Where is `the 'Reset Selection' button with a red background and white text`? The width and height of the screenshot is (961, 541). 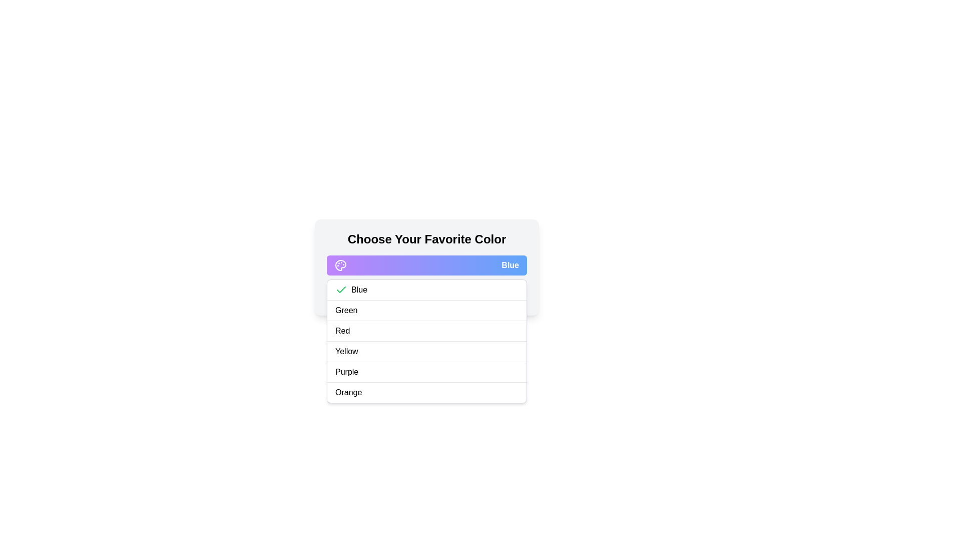
the 'Reset Selection' button with a red background and white text is located at coordinates (427, 293).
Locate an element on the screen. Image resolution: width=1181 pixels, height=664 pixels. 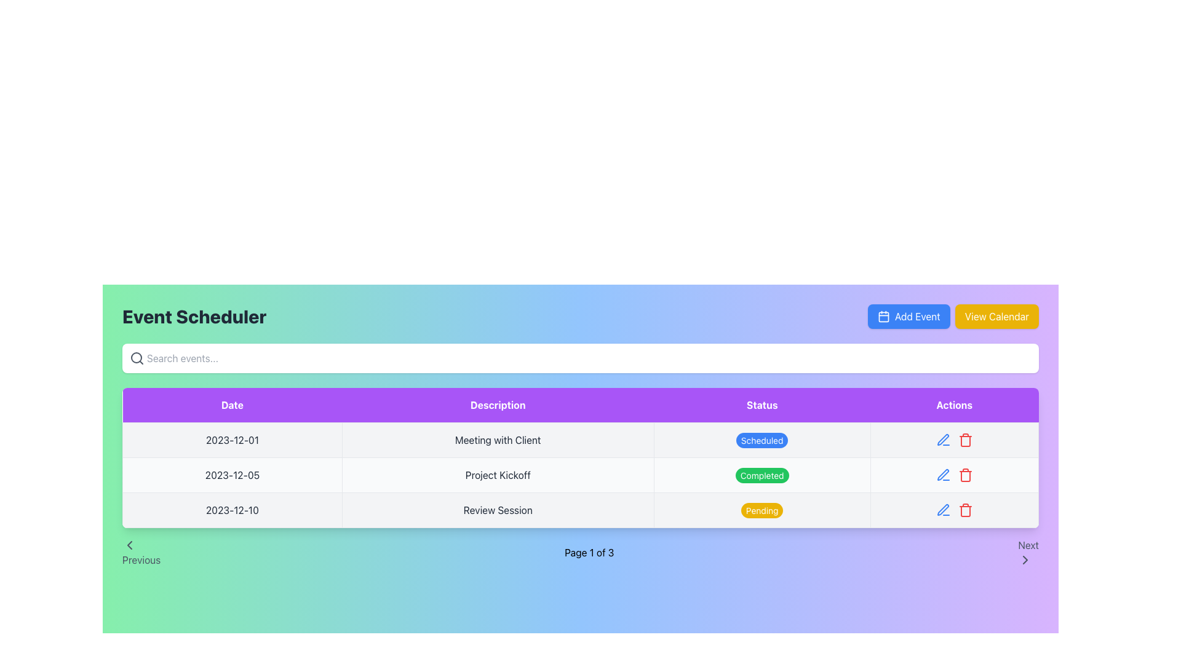
the small arrow-shaped icon that is part of the 'Next' pagination button located at the bottom-right corner of the table interface is located at coordinates (1025, 560).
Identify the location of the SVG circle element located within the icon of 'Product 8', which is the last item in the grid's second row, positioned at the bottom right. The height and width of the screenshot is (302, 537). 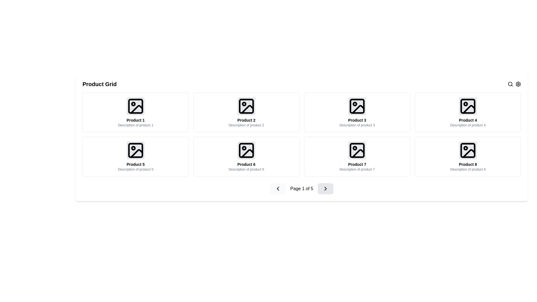
(466, 148).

= = = = = = =

> _Task requirements_:
Could you update everything from the line containing "Identify the location" down to the end of the records by replacing "screenshot" with "image", changing nothing else and leaving the pictures out?

> _Solution to the problem_:
Identify the location of the SVG circle element located within the icon of 'Product 8', which is the last item in the grid's second row, positioned at the bottom right. The height and width of the image is (302, 537). 
(466, 148).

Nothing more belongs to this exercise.